— YOUR OBJECTIVE —
Copy out the material below word for word, keeping each line unchanged and in its original order.
%%
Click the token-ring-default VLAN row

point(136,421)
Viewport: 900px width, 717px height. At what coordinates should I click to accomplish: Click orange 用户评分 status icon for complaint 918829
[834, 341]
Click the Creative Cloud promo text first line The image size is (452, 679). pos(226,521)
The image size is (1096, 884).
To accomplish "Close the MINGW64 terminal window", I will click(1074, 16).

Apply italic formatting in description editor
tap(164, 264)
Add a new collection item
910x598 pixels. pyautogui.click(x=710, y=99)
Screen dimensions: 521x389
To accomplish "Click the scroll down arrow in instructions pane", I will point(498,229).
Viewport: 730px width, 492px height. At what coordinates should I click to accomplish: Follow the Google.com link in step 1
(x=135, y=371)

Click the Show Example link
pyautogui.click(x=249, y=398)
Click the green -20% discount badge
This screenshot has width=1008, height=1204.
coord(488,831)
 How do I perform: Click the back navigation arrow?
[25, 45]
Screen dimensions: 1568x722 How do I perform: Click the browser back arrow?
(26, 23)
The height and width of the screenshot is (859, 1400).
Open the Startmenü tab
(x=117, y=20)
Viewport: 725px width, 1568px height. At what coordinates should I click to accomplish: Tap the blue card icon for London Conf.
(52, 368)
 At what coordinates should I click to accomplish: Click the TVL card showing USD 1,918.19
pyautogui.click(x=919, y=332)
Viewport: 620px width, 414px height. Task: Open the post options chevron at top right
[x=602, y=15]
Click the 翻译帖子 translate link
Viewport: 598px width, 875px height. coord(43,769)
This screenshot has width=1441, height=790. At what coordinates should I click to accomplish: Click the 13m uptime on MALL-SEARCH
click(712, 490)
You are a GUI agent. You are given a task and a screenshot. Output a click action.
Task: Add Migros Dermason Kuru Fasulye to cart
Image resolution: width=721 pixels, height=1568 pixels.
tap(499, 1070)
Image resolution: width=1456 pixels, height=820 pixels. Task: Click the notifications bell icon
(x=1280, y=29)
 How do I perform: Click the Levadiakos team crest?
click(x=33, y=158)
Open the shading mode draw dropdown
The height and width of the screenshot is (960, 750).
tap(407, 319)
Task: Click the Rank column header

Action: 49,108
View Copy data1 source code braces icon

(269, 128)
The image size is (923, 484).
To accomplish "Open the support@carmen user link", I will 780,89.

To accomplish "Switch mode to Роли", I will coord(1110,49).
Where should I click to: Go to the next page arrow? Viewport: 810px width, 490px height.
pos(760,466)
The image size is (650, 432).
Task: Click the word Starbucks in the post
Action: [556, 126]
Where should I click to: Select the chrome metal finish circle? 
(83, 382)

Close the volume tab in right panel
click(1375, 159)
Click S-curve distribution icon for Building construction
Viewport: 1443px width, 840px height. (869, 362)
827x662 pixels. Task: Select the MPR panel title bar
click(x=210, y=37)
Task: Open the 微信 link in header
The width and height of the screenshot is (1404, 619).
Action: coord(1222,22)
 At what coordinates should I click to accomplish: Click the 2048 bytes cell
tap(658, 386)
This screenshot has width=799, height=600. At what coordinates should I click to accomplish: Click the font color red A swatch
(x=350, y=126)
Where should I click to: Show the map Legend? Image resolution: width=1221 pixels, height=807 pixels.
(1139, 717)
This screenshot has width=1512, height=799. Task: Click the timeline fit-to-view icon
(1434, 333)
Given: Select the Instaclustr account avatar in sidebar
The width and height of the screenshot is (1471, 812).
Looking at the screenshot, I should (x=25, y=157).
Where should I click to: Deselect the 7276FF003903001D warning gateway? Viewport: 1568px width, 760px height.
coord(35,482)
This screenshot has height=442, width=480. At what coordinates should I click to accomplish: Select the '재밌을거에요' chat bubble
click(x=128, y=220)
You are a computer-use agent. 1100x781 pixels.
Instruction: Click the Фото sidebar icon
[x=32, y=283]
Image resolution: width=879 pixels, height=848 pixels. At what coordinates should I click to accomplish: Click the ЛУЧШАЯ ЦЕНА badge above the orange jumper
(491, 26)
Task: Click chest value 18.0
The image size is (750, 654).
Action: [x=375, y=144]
%%
— THE COMPLETED TASK —
Click the token-ring-default VLAN row

point(136,421)
Viewport: 900px width, 717px height. At what coordinates should I click to accomplish: Click orange 用户评分 status icon for complaint 918829
[834, 341]
Click the Creative Cloud promo text first line The image size is (452, 679). pos(226,521)
The image size is (1096, 884).
To accomplish "Close the MINGW64 terminal window", I will click(1074, 16).

Apply italic formatting in description editor
tap(164, 264)
Add a new collection item
910x598 pixels. pyautogui.click(x=710, y=99)
Screen dimensions: 521x389
To accomplish "Click the scroll down arrow in instructions pane", I will point(498,229).
Viewport: 730px width, 492px height. At what coordinates should I click to accomplish: Follow the Google.com link in step 1
(x=135, y=371)

Click the Show Example link
pyautogui.click(x=249, y=398)
Click the green -20% discount badge
This screenshot has width=1008, height=1204.
coord(488,831)
 How do I perform: Click the back navigation arrow?
[25, 45]
Screen dimensions: 1568x722 How do I perform: Click the browser back arrow?
(26, 23)
The height and width of the screenshot is (859, 1400).
Open the Startmenü tab
(x=117, y=20)
Viewport: 725px width, 1568px height. At what coordinates should I click to accomplish: Tap the blue card icon for London Conf.
(52, 368)
 At what coordinates should I click to accomplish: Click the TVL card showing USD 1,918.19
pyautogui.click(x=919, y=332)
Viewport: 620px width, 414px height. Task: Open the post options chevron at top right
[x=602, y=15]
Click the 翻译帖子 translate link
Viewport: 598px width, 875px height. coord(43,769)
This screenshot has width=1441, height=790. At what coordinates should I click to accomplish: Click the 13m uptime on MALL-SEARCH
click(712, 490)
You are a GUI agent. You are given a task and a screenshot. Output a click action.
Task: Add Migros Dermason Kuru Fasulye to cart
Image resolution: width=721 pixels, height=1568 pixels.
tap(499, 1070)
Image resolution: width=1456 pixels, height=820 pixels. Task: Click the notifications bell icon
(x=1280, y=29)
 How do I perform: Click the Levadiakos team crest?
click(x=33, y=158)
Open the shading mode draw dropdown
The height and width of the screenshot is (960, 750).
tap(407, 319)
Task: Click the Rank column header

Action: 49,108
View Copy data1 source code braces icon

(269, 128)
The image size is (923, 484).
To accomplish "Open the support@carmen user link", I will 780,89.

To accomplish "Switch mode to Роли", I will coord(1110,49).
Where should I click to: Go to the next page arrow? Viewport: 810px width, 490px height.
pos(760,466)
The image size is (650, 432).
Task: Click the word Starbucks in the post
Action: [556, 126]
Where should I click to: Select the chrome metal finish circle? 
(83, 382)

Close the volume tab in right panel
click(1375, 159)
Click S-curve distribution icon for Building construction
Viewport: 1443px width, 840px height. (869, 362)
827x662 pixels. Task: Select the MPR panel title bar
click(x=210, y=37)
Task: Open the 微信 link in header
The width and height of the screenshot is (1404, 619).
Action: coord(1222,22)
 At what coordinates should I click to accomplish: Click the 2048 bytes cell
tap(658, 386)
This screenshot has width=799, height=600. At what coordinates should I click to accomplish: Click the font color red A swatch
(x=350, y=126)
Where should I click to: Show the map Legend? Image resolution: width=1221 pixels, height=807 pixels.
(1139, 717)
This screenshot has width=1512, height=799. Task: Click the timeline fit-to-view icon
(1434, 333)
Given: Select the Instaclustr account avatar in sidebar
The width and height of the screenshot is (1471, 812).
Looking at the screenshot, I should (x=25, y=157).
Where should I click to: Deselect the 7276FF003903001D warning gateway? Viewport: 1568px width, 760px height.
coord(35,482)
This screenshot has height=442, width=480. At what coordinates should I click to accomplish: Select the '재밌을거에요' chat bubble
click(x=128, y=220)
You are a computer-use agent. 1100x781 pixels.
Instruction: Click the Фото sidebar icon
[x=32, y=283]
Image resolution: width=879 pixels, height=848 pixels. At what coordinates should I click to accomplish: Click the ЛУЧШАЯ ЦЕНА badge above the orange jumper
(491, 26)
Task: Click chest value 18.0
The image size is (750, 654).
Action: [x=375, y=144]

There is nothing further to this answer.